Directions
Reproduce the Antarctica text from "If anything the" up to and including "degrees of warming.".
___ Exercise text ___
If anything the system is more complex than the papers present – yes, we need to understand the ice, ocean, atmosphere, solid Earth and how they interact, but the ecosystems also come into the deep inter-connectedness of Antarctica. We need to understand them all, and how they interact, if we’re going to better-project how Antarctica will change in the future. It’s devilishly complicated and it’s the most remote and hostile place on Earth. 

Australia needs to step up in this space - we claim 42 per cent of Antarctica and there are key regions that are both hugely vulnerable but also rarely visited by anyone. All of Australia’s claim is in East Antarctica and the work summarises that it likely collapsed in past warm periods – warm periods we are heading toward with just 1.5 or 2 degrees of warming.

Fortunately, Australia’s new icebreaker is coming online next year. We’ve also developed new underwater vehicles to go tens of kilometres under the vast ice shelves that hold back the ice sheet. It’s big, expensive science, that involves humans going where they haven’t gone before. But the expense and effort of doing the work is tiny compared to the $200 billion of Australian infrastructure vulnerable to just 1m of sea level rise, not to mention the impact on our regional neighbours.
___ Data supplied ___
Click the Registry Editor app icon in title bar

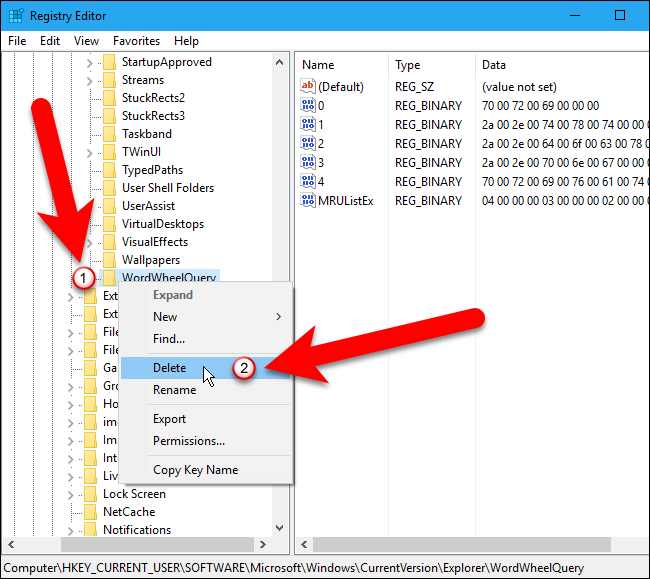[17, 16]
___
___ Data supplied ___
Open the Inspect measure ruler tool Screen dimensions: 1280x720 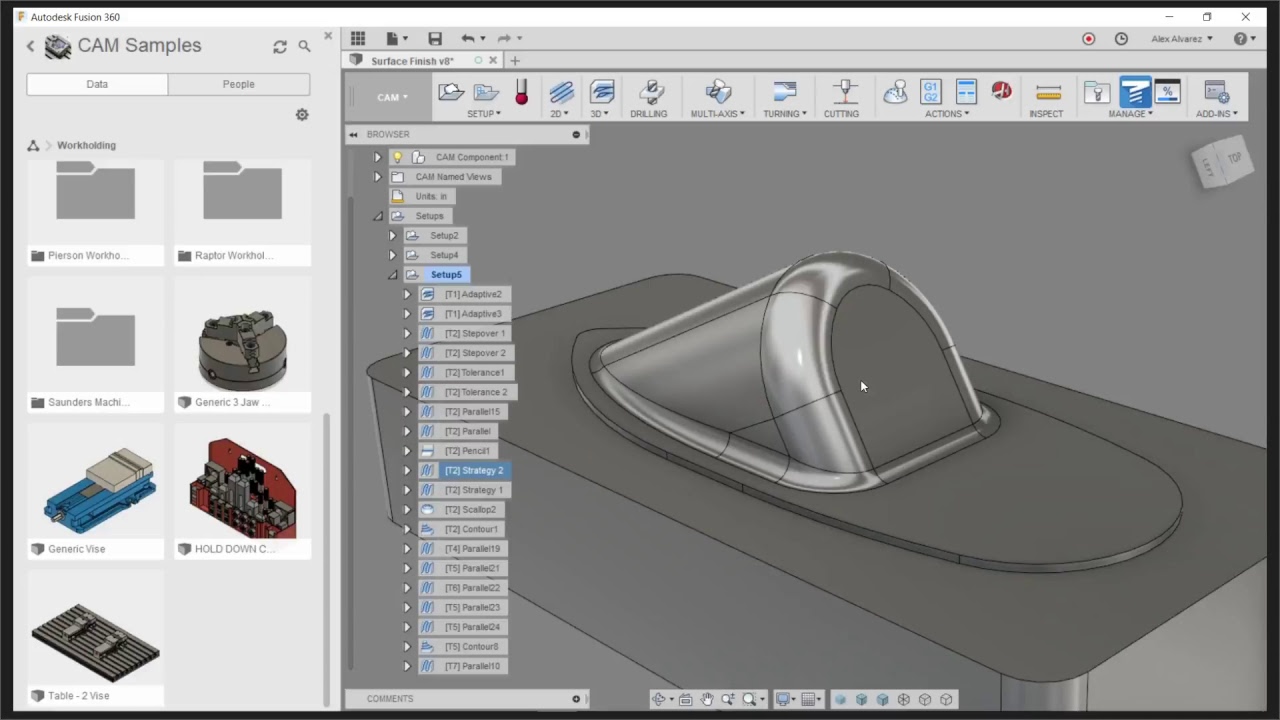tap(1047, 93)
___
Answer section
If anything the system is more complex than the papers present – yes, we need to understand the ice, ocean, atmosphere, solid Earth and how they interact, but the ecosystems also come into the deep inter-connectedness of Antarctica. We need to understand them all, and how they interact, if we’re going to better-project how Antarctica will change in the future. It’s devilishly complicated and it’s the most remote and hostile place on Earth. 

Australia needs to step up in this space - we claim 42 per cent of Antarctica and there are key regions that are both hugely vulnerable but also rarely visited by anyone. All of Australia’s claim is in East Antarctica and the work summarises that it likely collapsed in past warm periods – warm periods we are heading toward with just 1.5 or 2 degrees of warming.